Finding $T_{200}$ of given series In a certain series, the $n$th term, $T_n=4T_{n-1} + n – 1$. If $T_1$ = 4, then find the value of $T_{200}$.
I tried the following:
$T_n-T_{n-1}=3T_{n-1} + n – 1$
$T_{n-1}-T_{n-2}=3T_{n-2} + n – 2$
$T_{n-2}-T_{n-3}=3T_{n-3} + n – 3$
Then I proceeded to calculate the difference of the first $2$ and the last $2$ to get:
$$T_n-3T_{n-1}+3T_{n-2}-T_{n-3}=3(T_{n-1} -T_{n-3})$$
Well $\dots$ basically I didn't reach anywhere (neither LHS nor RHS is in friendly form). Then I also tried taking $n^{th}$ order differences and then I got a GP at $3^{rd}$ order difference but still didn't know what to do from there (I'm only familiar with APs of $n^{th}$ order difference).
How to solve this problem? Please help.
Answer (and its format):

 $$\frac {10(4^{200})-601}9$$

Edit:
Kindly suggest such that even if the question is tweaked a bit, I may be able to solve that too.
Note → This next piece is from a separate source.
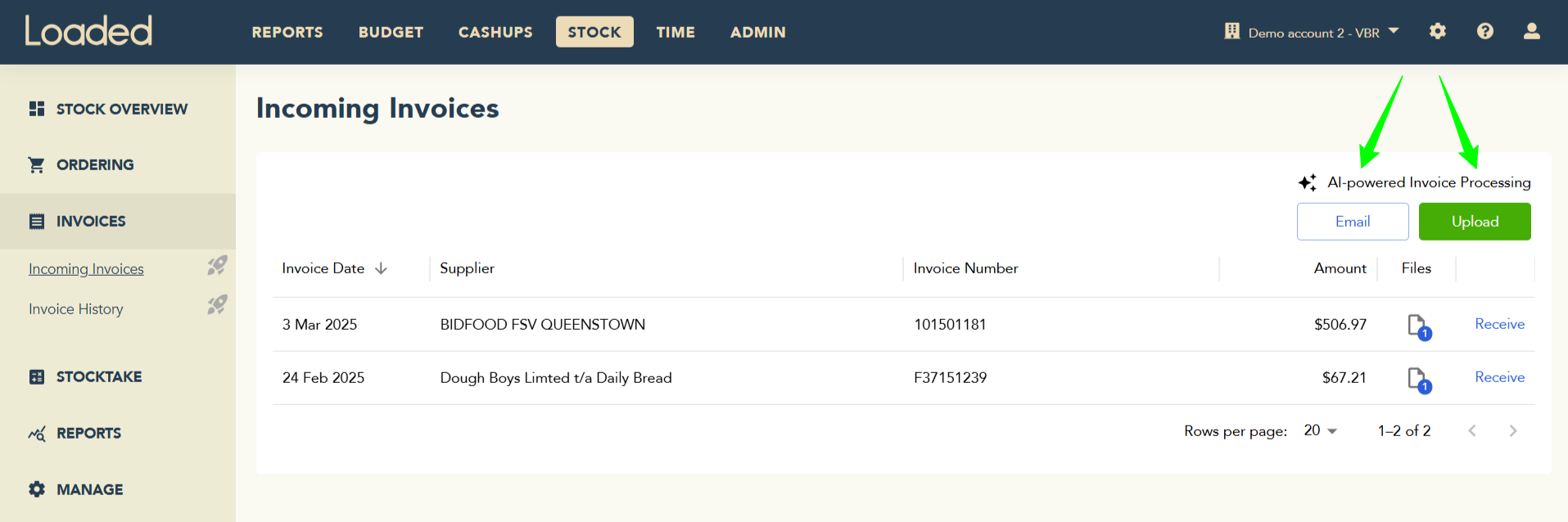The image size is (1568, 522).
Task: Open Invoice History link
Action: [x=76, y=309]
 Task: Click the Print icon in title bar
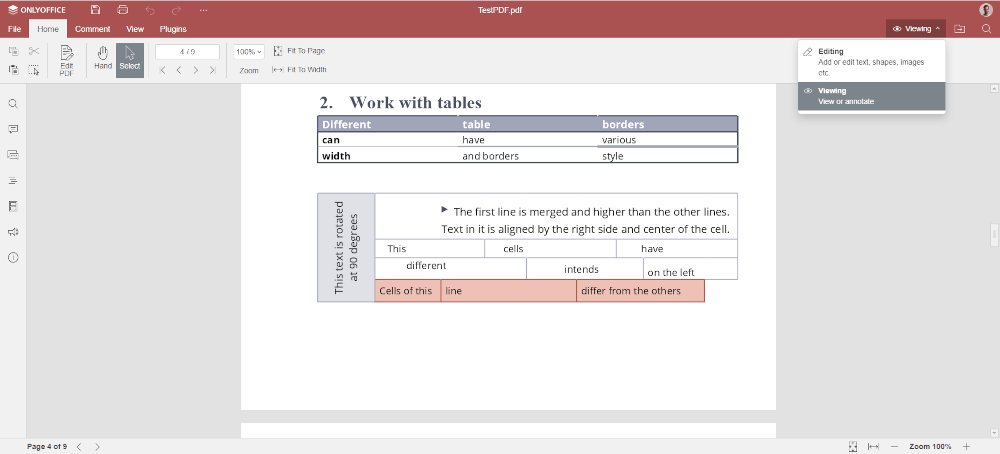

For example:
$$T_n=3T_{n-1} + n – 1\text { and } T_1 = 3 \text { then } T_{100}=?$$
 A: By the question, we know $T_n+\frac{n}{3}+\frac{1}{9}=4(T_{n-1}+\frac{n-1}{3}+\frac{1}{9})$, so
$T_{200}+\frac{200}{3}+\frac{1}{9}=4^{199}(t_1+0+\frac{1}{9})=4^{199}(4+\frac{1}{9})$, thus, $T_{200}=4^{200}+\frac{4^{199}}{9}-\frac{601}{9}$.
A: The idea is to transform the original sequence $\{T_n\}$ to a geometric sequence by absorbing the term $n - 1$ into the transformed sequence. To this end, we are trying to rewrite the original recurrence relation as
\begin{equation*}
T_n + an + b = 4(T_{n - 1} + a(n - 1) + b),
\end{equation*}
where $a$ and $b$ are to be determined by
\begin{align*}
\begin{cases}
4an - an = n \\[1em]
4b - 4a - b = -1
\end{cases}.
\end{align*}
Therefore, $a = 1/3, b = (4a - 1)/3 = 1/9$.  Hence
\begin{align*}
T_n + \frac{1}{3}n + \frac{1}{9} = \left(T_1 + \frac{1}{3} + \frac{1}{9}\right)4^{n - 1}.  
\end{align*}
$T_{200}$ then follows easily.
A: Given
$$T_n = 4T_{n-1} + n - 1$$
by substitution we have
$$\begin{align*}
T_n &= 4 T_{n-1} + n - 1 \\[1ex]
&= 4^2 T_{n-2} + (n-1) + 4 (n-2) \\[1ex]
&= 4^3 T_{n-3} + (n-1) + 4 (n-2) + 4^2 (n-3) \\[1ex]
&~\vdots \\[1ex]
&= 4^k T_{n-k} + (n-1) + 4 (n-2) + 4^2 (n-3) + \cdots + 4^{k-1} (n-k) \\[1ex]
&= 4^k T_{n-k} + \sum_{i=1}^k 4^{i-1} (n-i)
\end{align*}$$
When $k=n-1$, we have
$$\begin{align*}
T_n &= 4^{n-1}T_{n-(n-1)} + \sum_{i=1}^{n-1} 4^{i-1} (n-i) \\[1ex]
&= 4^{n-1}T_1 + n \sum_{i=1}^{n-1} 4^{i-1} - \sum_{i=1}^{n-1} i \cdot 4^{i-1} \\[1ex]
&= 4^n + \frac{n(4^n-4)}{12} - \frac{4^{n+1} - 3n\cdot4^n - 4}{36} \\[1ex]
&= -\frac{4^{n+1}}{36} + 4^n - \frac n3 + 9
\end{align*}$$
and from here you can evaluate $T_{200}$. See here for methods on computing the geometric sums.